Some of the most common concerns I hear from PhDs considering a career outside of academia go something like this: How do I know what kind of job I would be good at? What company will want to hire someone my age with little “real world” experience? Who will serve as references for me when all my references are from my lab or dissertation committee?

These concerns are valid for any graduate student who wants to be a viable candidate for industry careers. However, the divide between the academic and the workplace can be bridged with one or two well-placed volunteer, intern or part-time work experiences.  A little experience goes a long way to helping you get your foot in the door in a new field.

You’ve heard this advice before but you aren’t sure where to find such opportunities and the thought of adding one more task to your plate can feel overwhelming. Here are a few tips that can make getting experience more manageable and strategic:

1. Know what you need out of the experience to make it worthwhile.  Identify one or two things that you want to gain from this volunteer or internship experience. Make these items simple and measurable so you know that you’ve accomplished your goal at the end of the experience. For example, your goal may be to develop two new professional relationships, gain exposure to the language of this industry, identify this field’s common job positions and their roles, or complete a project.  During graduate school, I wanted to sharpen my ethnographic research methods and learn how fields other than my own – Anthropology – use these methods.  The medical school in my town often sought out qualitative researchers for socio-medical projects in clinics, hospitals, and other health care settings. One summer I signed up for two projects. Not only did I gain references and experience in a new field (health/public health), I also earned some much-needed cash over the unfunded summer months while working on my dissertation chapters.  This experience helped me to be a better researcher, as it required me to work in a team and formalize my recording and analysis methods.

2. Be strategic about where you get experience. The organization or internship program you seek to work with should be able to help you accomplish the goals you’ve set for this experience. Also, you may choose an internship at a place or in an industry that has strong ties to your dissertation research topic or methods. You are investing your time and most likely money, as internships and volunteer experiences tend to be unpaid.

3. Coordinate the experience with your overall degree completion tasks and timeline.  Graduate students have limited time in their schedule. Each semester is expertly scheduled to get through coursework, comps, teaching, research, reading and so on.  Schedule your internship or part-time work during the least demanding times of your schedule or when having a structured activity can help to give your school-related tasks structure.  The summer was a perfect time for me to take on the projects with the medical school – it got me out of the library and forced me to structure my dissertation writing time.  One of my colleagues took on a consultant position during her second year of coursework.  She wanted outside experience prior to getting the master’s. In case she decided not to continue to the PhD, she would have industry experience on her resume that could catapult her to a career job.

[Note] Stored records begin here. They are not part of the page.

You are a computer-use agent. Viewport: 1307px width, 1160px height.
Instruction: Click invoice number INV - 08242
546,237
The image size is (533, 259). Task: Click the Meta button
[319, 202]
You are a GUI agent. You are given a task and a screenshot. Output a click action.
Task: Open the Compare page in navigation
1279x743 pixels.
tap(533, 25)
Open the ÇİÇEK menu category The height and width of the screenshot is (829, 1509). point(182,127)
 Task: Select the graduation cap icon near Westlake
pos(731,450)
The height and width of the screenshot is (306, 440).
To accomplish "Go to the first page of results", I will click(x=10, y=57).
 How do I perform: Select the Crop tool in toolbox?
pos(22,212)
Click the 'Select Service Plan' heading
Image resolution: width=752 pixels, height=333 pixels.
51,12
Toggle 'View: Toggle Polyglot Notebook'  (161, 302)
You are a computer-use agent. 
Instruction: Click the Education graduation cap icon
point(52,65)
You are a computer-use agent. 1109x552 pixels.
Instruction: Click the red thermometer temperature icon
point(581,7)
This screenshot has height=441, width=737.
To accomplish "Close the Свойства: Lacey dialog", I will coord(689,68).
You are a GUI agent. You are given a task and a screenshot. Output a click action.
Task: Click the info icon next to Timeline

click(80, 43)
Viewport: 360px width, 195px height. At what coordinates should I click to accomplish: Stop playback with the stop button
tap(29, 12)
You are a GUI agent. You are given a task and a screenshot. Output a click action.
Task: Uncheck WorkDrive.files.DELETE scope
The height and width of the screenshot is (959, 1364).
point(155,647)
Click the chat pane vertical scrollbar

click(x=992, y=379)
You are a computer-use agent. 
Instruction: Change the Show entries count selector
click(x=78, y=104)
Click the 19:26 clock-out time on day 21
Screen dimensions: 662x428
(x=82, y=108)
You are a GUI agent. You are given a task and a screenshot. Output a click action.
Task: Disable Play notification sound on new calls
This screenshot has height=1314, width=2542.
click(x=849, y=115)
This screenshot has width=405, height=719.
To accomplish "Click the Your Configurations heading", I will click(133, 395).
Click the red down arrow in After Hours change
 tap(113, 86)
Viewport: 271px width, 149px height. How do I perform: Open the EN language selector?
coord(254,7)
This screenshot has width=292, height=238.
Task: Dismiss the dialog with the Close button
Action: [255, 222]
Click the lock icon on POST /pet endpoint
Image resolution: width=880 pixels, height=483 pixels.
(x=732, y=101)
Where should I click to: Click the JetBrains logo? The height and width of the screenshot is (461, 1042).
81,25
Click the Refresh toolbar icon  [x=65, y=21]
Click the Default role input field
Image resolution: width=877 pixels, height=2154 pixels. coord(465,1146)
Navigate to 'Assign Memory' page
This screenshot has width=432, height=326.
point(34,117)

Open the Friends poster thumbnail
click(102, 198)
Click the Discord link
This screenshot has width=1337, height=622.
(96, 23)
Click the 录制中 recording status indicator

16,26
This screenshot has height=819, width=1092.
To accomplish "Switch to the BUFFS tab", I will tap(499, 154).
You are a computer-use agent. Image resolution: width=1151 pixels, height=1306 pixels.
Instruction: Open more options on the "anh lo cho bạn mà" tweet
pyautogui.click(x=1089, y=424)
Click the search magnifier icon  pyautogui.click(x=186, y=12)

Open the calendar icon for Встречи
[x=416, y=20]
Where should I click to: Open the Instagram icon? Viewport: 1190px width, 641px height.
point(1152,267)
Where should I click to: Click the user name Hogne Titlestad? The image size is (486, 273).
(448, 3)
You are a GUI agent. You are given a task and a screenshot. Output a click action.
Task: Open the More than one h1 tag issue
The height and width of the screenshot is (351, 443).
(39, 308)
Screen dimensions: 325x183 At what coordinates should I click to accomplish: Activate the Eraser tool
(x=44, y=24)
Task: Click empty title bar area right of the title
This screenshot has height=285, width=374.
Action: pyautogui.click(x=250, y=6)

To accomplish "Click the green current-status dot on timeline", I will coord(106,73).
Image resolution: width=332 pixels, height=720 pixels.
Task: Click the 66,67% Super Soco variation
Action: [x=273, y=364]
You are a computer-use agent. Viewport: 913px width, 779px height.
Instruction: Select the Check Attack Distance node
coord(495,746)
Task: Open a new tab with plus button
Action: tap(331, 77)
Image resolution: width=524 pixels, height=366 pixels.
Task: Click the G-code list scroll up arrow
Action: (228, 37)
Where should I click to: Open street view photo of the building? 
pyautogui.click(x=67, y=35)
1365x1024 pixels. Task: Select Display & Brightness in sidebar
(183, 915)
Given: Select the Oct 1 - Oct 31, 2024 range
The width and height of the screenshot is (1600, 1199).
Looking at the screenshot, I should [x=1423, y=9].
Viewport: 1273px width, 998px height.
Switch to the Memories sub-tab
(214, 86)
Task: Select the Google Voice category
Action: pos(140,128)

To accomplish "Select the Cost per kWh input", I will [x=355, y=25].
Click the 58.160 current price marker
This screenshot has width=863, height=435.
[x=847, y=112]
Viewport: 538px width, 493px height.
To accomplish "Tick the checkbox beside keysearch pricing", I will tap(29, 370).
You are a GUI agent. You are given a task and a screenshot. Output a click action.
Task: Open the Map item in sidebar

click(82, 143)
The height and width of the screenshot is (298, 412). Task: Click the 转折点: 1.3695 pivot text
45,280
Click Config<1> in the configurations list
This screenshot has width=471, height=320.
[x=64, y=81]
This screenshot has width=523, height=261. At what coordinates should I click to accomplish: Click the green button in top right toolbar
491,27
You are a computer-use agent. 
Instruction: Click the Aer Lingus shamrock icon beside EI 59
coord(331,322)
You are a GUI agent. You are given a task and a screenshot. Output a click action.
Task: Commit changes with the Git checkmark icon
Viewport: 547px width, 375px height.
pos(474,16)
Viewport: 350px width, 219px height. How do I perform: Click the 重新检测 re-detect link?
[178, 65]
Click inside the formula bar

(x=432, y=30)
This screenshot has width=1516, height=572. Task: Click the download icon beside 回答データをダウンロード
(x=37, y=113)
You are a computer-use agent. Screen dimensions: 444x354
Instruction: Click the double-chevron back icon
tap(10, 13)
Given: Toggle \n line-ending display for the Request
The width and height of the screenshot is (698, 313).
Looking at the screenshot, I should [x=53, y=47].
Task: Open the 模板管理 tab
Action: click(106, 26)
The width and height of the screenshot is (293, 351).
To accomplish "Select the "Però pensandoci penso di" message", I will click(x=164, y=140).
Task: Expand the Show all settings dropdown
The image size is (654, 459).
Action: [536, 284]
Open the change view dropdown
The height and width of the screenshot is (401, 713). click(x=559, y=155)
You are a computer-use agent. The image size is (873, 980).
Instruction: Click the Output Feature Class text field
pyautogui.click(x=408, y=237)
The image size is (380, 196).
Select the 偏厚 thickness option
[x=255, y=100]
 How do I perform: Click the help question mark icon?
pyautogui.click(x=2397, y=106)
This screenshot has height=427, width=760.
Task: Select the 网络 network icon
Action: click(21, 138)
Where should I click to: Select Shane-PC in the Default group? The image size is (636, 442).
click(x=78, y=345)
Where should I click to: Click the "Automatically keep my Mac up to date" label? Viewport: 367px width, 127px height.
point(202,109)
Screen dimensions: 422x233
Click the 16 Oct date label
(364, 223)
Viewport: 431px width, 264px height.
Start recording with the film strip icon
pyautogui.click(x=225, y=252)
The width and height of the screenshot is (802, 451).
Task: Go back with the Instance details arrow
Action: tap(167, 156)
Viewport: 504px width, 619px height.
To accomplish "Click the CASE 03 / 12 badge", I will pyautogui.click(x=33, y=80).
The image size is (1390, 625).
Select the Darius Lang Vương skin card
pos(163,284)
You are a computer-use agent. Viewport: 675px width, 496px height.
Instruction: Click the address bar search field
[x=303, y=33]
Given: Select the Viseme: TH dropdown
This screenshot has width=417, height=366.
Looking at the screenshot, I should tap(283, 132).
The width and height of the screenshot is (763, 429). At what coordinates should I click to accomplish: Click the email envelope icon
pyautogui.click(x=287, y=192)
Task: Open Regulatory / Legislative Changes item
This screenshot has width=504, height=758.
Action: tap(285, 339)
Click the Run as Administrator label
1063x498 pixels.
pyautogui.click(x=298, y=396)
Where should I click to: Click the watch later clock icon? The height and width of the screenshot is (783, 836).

4. Experience can be informal.  There are various formal internship programs for students. I encourage graduate students to take advantage of these opportunities while still in school. Most internships are ONLY available for those who can get college credits for the experience, meaning that once you graduate you are no longer eligible.  I can’t stress how compelling a reason this is for getting outside of your department and the university WHILE still in graduate school.  It will only enhance your ability to network, introduce yourself in professional settings, work with structure and teams, and gain new knowledge outside of your field of study – all skills that are valuable inside and outside of academia. I talk to so many grad students who wait until they’ve completed the diss to decide that they’d like a job outside the academy. It takes time to get any job (and to know what type of job and position level that’s a fit for you), especially when you are a career changer.

timetoactSorry…that was a bit of a detour from my point that you can create a more flexible and informal internship experience other of these formal ones.  Take advantage of living in a college town.  There are small and mid-size companies and nonprofits in your town that would love to have help for a few extra hours a week or someone who can complete a small project.  Identify three organizations or companies in your town that do work that interests you. Find out more about them: read their website and social media outlets; see what type of events they sponsor or participate in; familiarize yourself with their mission and key projects.  If they still resonate with you, introduce yourself with a polished resume and cover letter and offer to be of assistance on a particular project. Even short-term and project-based experiences can yield a lot of bang for your buck (and time spent).

Take a chance; the process alone will expand your horizons and test your ability to get out there. Let us know how volunteer or internship experiences have helped you explore career options.